Antibody drug conjugates in cervical cancer: mechanism of action and current drugs under investigation. (a) The binding between antibodies and cervical cancer cells’ receptors is highly specific. In detail in a clockwise direction: trastuzumab recognizes ERBB2, tisotumab and sacituzumab recognize the corresponding antigens (TF and TROP-2) on cell’s surface. (b) On the left ADC mechanism of action and anti-TF, anti-HER2, anti-TROP-2 specific components.
Conclusion
TV is the first ADC approved in advanced/recurrent CC. The drug demonstrated a significant increase in OS and PFS with respect to standard CT with a manageable toxicity profile. The era of ADC in CC and gynecologic malignancies is just started, but several issues need to be solved.

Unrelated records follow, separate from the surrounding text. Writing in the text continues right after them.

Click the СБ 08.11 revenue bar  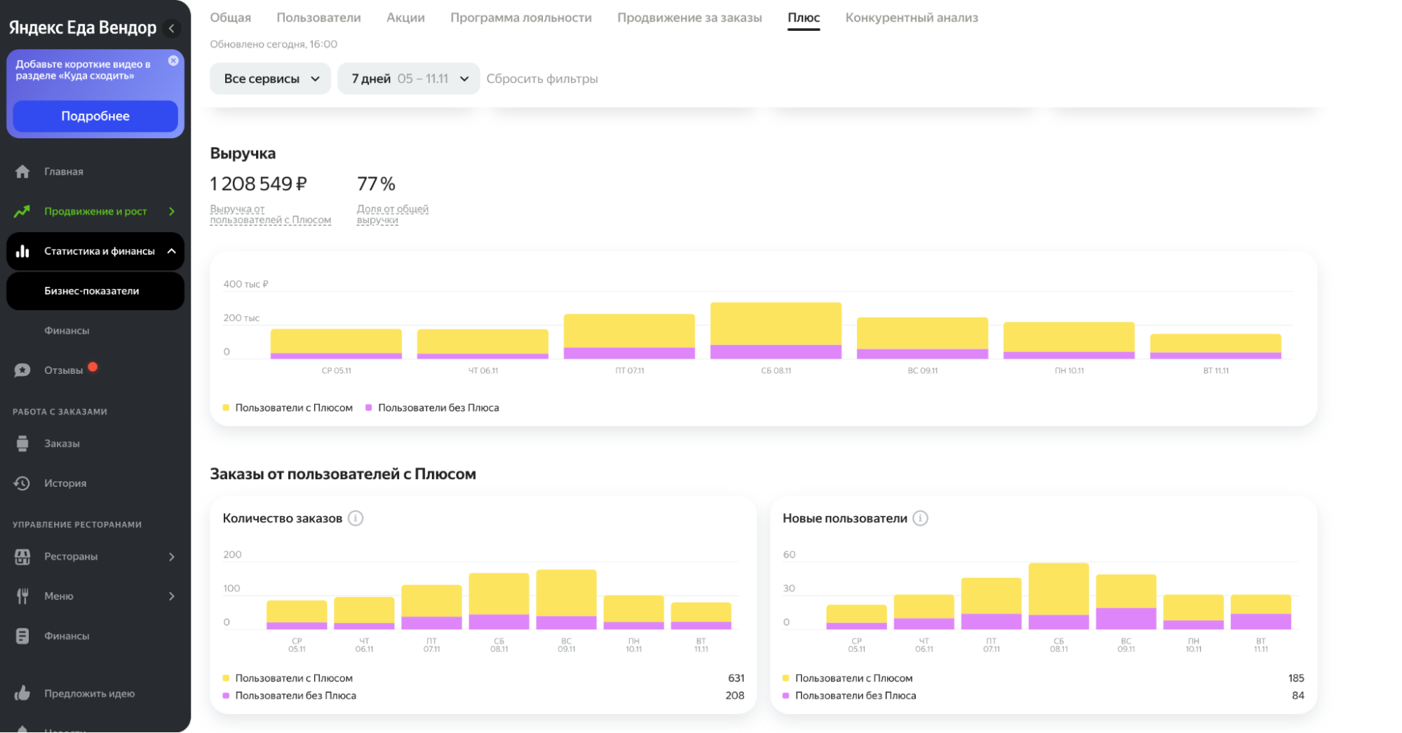pos(776,330)
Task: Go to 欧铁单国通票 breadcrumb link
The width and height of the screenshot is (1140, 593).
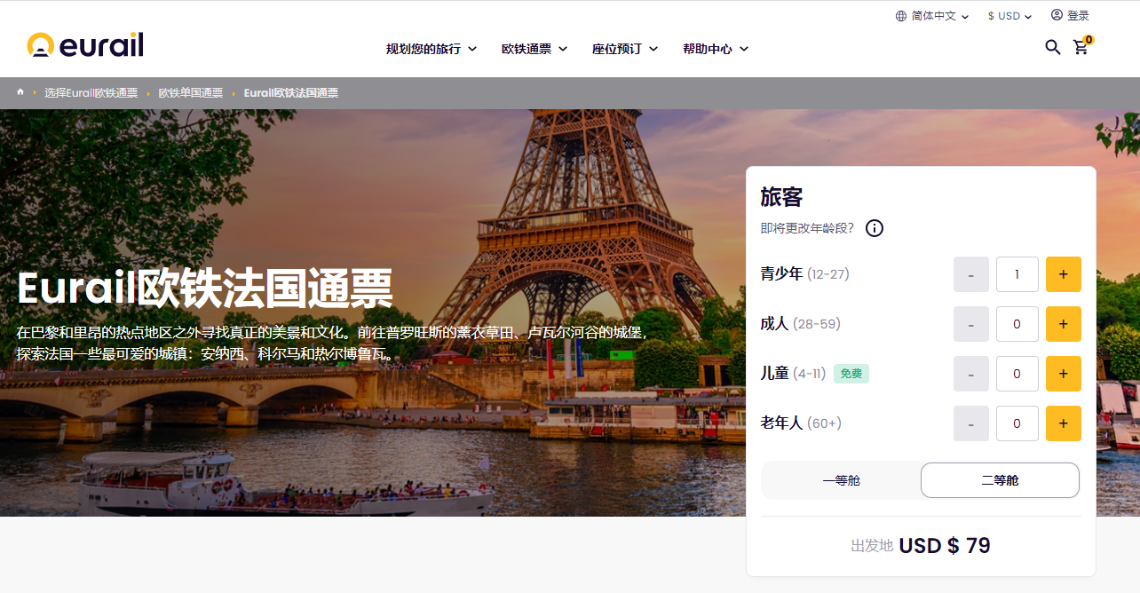Action: (191, 92)
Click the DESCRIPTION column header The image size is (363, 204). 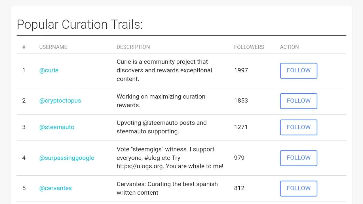(133, 47)
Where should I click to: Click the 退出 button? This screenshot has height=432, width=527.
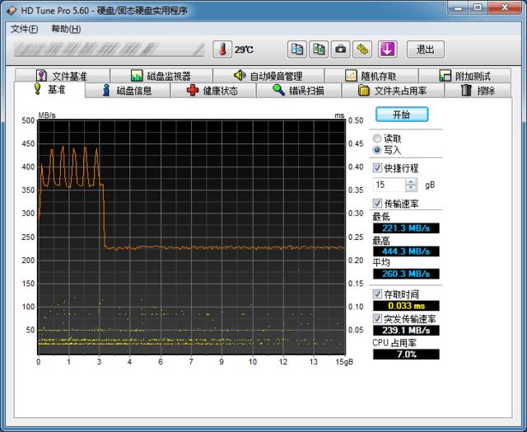pos(426,49)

Enhancing the selection of patients eligible for ADCs through biomarker-driven approaches is essential to maximize treatment benefits while ensuring an acceptable toxicity profile. Determining the optimal timing for ADCs treatment in CC and the optimal schedule, whether alone or in combination with CT or immunotherapy, necessitates a careful consideration of (1) tolerability; (2) biological changes that could influence subsequent treatments; and (3) treatment costs. Conducting translational studies is crucial to enhance the effectiveness and positioning of these drugs and to better evaluate their mechanism of resistance. In general, promoting combinations is essential to reduce the selection of resistant clones and enhance overall efficacy. However, toxicity profile and financial toxicity may represent a major issue and patients’ reported outcomes, and pharmacoeconomical evaluations should be incorporated in final evaluations.